(Data on locating visible targets)
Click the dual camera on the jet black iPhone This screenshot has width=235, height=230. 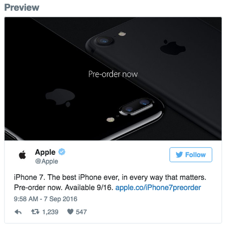[x=136, y=107]
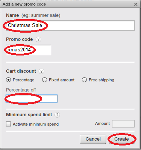Click the empty Percentage off input box

[x=32, y=99]
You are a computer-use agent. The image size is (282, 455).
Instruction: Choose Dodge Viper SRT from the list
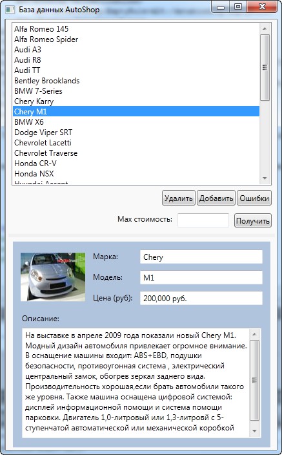[x=136, y=132]
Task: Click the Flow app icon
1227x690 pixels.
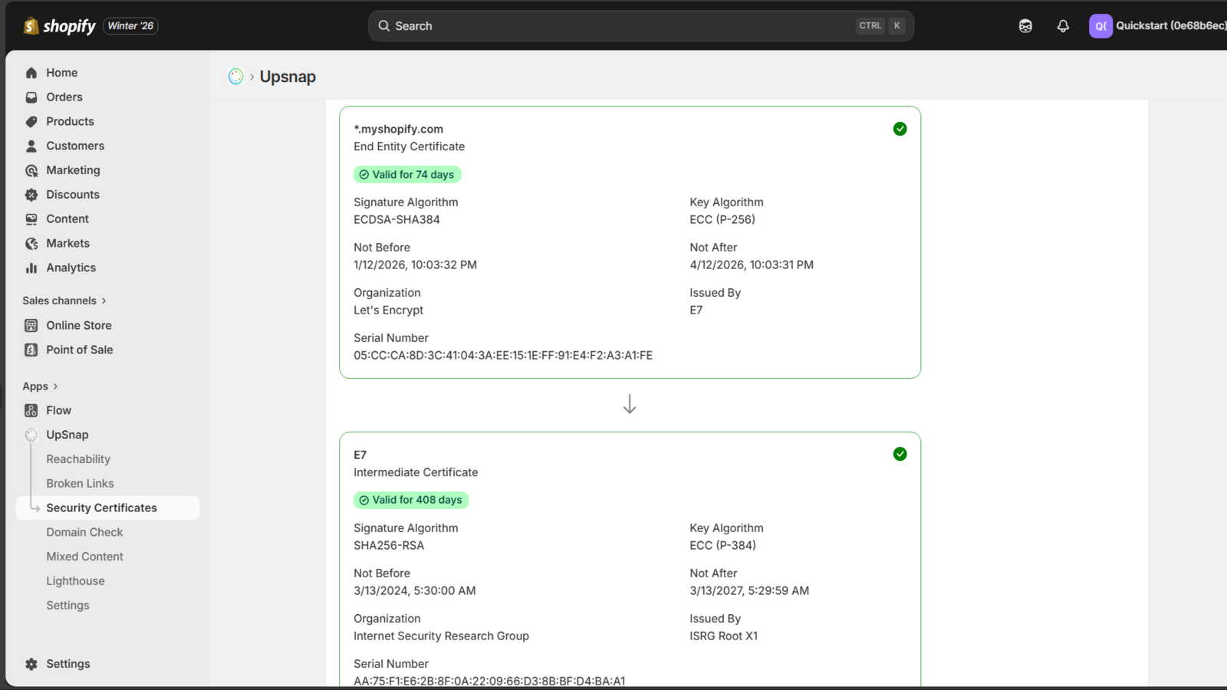Action: [x=31, y=410]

**Problem requirements:**
Rewrite the rows from the line holding "You are a computer-use" through the end of the rows, inclusive, changing "Choose" to "Select" and keeping everything else the same. Omit the pictures from your answer.

**Output below:**
You are a computer-use agent. The image size is (282, 455).
Instruction: Select Dodge Viper SRT from the list
[x=136, y=132]
Task: Click the Flow app icon
1227x690 pixels.
Action: [x=31, y=410]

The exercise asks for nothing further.